● **Excerpted passage**
——————————
I've just figured out my romantic woes

I’ve had a minor epiphany: I’m not particularly attractive. I’m tall, well-built, and I can dress myself, but I don’t think I tend to excite people in a mmm-I-really-want-to-kiss-him-and-keep-kissing-him way. And this is, in large part, why I keep getting spurned by interesting women in what’s become a depressingly familiar pattern: we hit it off (rare enough for me, because I’m damn picky), we connect, maybe we date for a couple of weeks, and they lose romantic interest and just want to be good friends. That explains it. Huh.

As an adult, I’ve always viewed myself as moderately appealing, at least. But there’s a kind of comfort in taking this realization to heart. I ain’t that good-looking. I’m happy enough with who I am that I’ll continue to carry myself with confidence, but something like this is good to know.

Not that it will cause me to lower my romantic standards or to feel less lonely, but at least I’ll have a better handle on why things unfold the way they do, when they do. And hell, maybe lightning will strike anyway.

Wow.

I’m glad you can dress yourself.

It seems that the initial attraction (to you) is there since the interesting and attractive women you meet are willing to date you.

What changes things?

It sounds as if there’s something you’re doing at the 2nd or 3rd date stage that moves you into the “just friends” zone. Is that when you kiss them? (mebbe bad breath?) Do you share really embarrassing personal stories? (too gross to handle?)

You’re pushing too hard for romance. If you like a particular girl and she says she wants to be friends, say “Great! Let’s go to the park tomorrow and feed the ducks.”

The best relationships grow out of friendship. Take them up on it. Have fun by going to parks and movies and other things you both enjoy without the pressure of “dating.” Chances are, if you’re compatible, love will grow out of it.

One reason girls like gay men so much is because they can go out and enjoy their company without always feeling like they’re auditioning for the role of “girlfriend” or “wife.” Straight guys can have the same experience by being “just friends” with a girl. They feel more comfortable around you, and it gives you a chance to really get to know them.

Looks don’t count for much, dude. It’s something else.

IMO you still kinda sorta need to get over yourself. I’m in your boat and so is (to a large degree) most of human male kind. I’m tall, muscular, well built and kinda sorta good looking if Mr. Clean is your ideal of male beauty, but I’m no movie star by any stretch.

I’ve found over the years that while women may have an initial attraction to sharp looking men, what keeps them in a relationship is personality. If you’re getting dates and then they’re losing interest It’s not a “handsomeness” issue, it’s a personality or communication issue re how you’re coming across. Women know what they want, but they often won’t tell you straight out what they want. Sometimes it’s like trying to interpret jungle drums.
——————————
● **Given information**
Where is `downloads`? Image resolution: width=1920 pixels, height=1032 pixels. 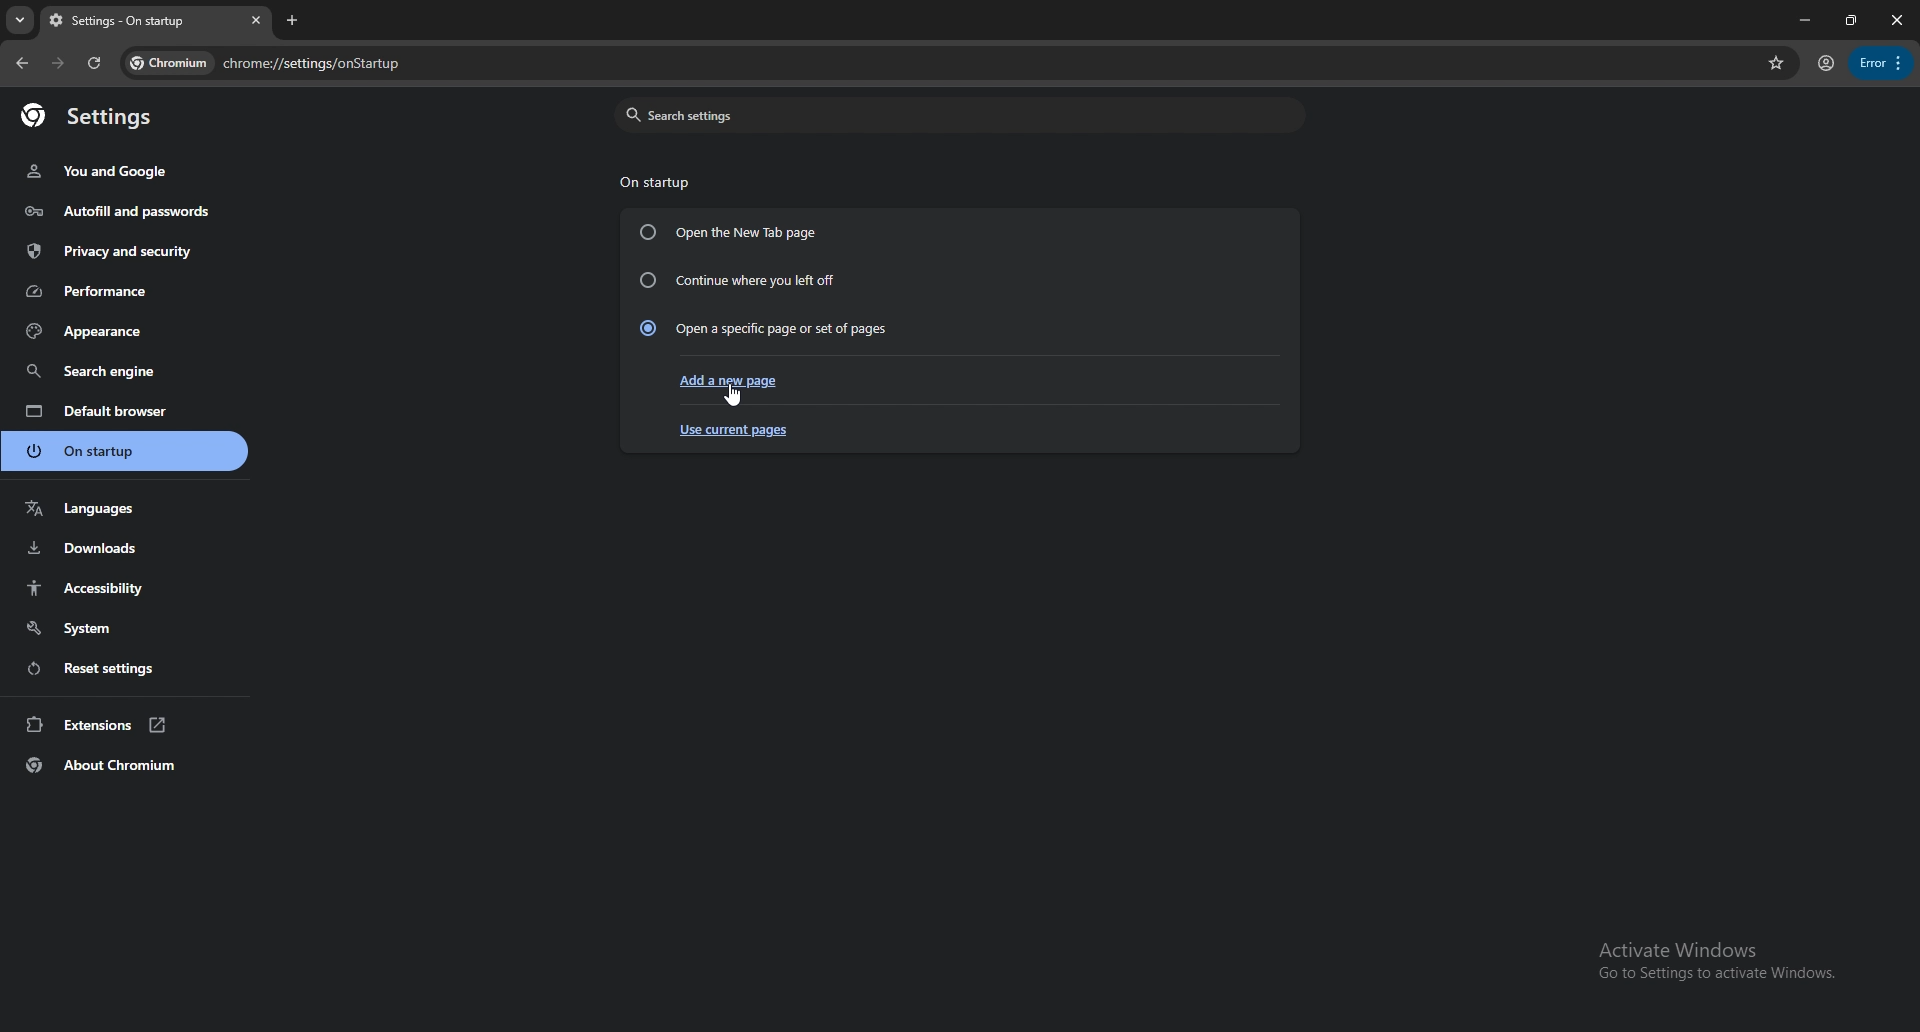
——————————
● **Tasks and exercises**
(1) Answer these questions from the romantic-woes thread:
(a) How long does the opening writer say they might date someone before she loses romantic interest?
(b) What kind of relationships does one reply call the best, and what do they grow out of?
(c) According to the last reply, what keeps women in a relationship?
(2) In the romantic-woes thread, rewrite the part starting at "As an adult, I’ve" and ending at "good to know.", swapping "confidence" for "pride".
(3) Carry on the romantic-woes thread, picking up after its final sentence.

● **Task answers**
(1)
(a) A couple of weeks.
(b) The best relationships grow out of friendship.
(c) Personality.

(2)
As an adult, I’ve always viewed myself as moderately appealing, at least. But there’s a kind of comfort in taking this realization to heart. I ain’t that good-looking. I’m happy enough with who I am that I’ll continue to carry myself with pride, but something like this is good to know.

(3)
Women have zillions of different “make or break” criteria they keep re-arranging on the fly so don’t even try to wrap your head around all that. Focus on the basics. Be assertive, be attentive, be deferential and be conversational, but have a make or break time-line for yourself. If women sense you are just hanging on out of desperation they will drop you like a bad habit. Women like sensitivity, but they hate lack of confidence, and they hate wimps, even big, tall, well built ones. If you exude either of these characteristics it’s often blood in the water time and you’re done for.

It’s a fine line and the best strategy IMO is simply to be “interesting” to a woman (at least to reasonably bright women) and the best way to do this is to be communicative and listen. If they don’t start warming up to you despite your best efforts it’s time to move on as it’s likely the chemistry just isn’t there.

If it were simply that you’re insufficiently good-looking, you wouldn’t get dates to begin with. If you’re going out with women a couple/few times before they lose interest, then you’re insufficiently something else. Or overly something else. Or possibly both.

Ask someone who actually *knows * you and whose judgement and intentions you trust why they think this happens to you. I guarantee that they won’t tell you it’s because you don’t look like George Clooney.

Wow you are very striking looking! Very handsome.

To the OP… I haven’t seen you but it may be more than looks. If you were that not-good-looking, I doubt you would make it past the first date. Besides, I often see ugly guys with beautiful wives/girlfriends. Women have the amazing capability to look beyond looks, unlike most men.

What Women Want: Kindness, humor, honesty, affection, respect, intelligence, cleanliness, attentiveness … [lots of other interesting characteristics] … good looks.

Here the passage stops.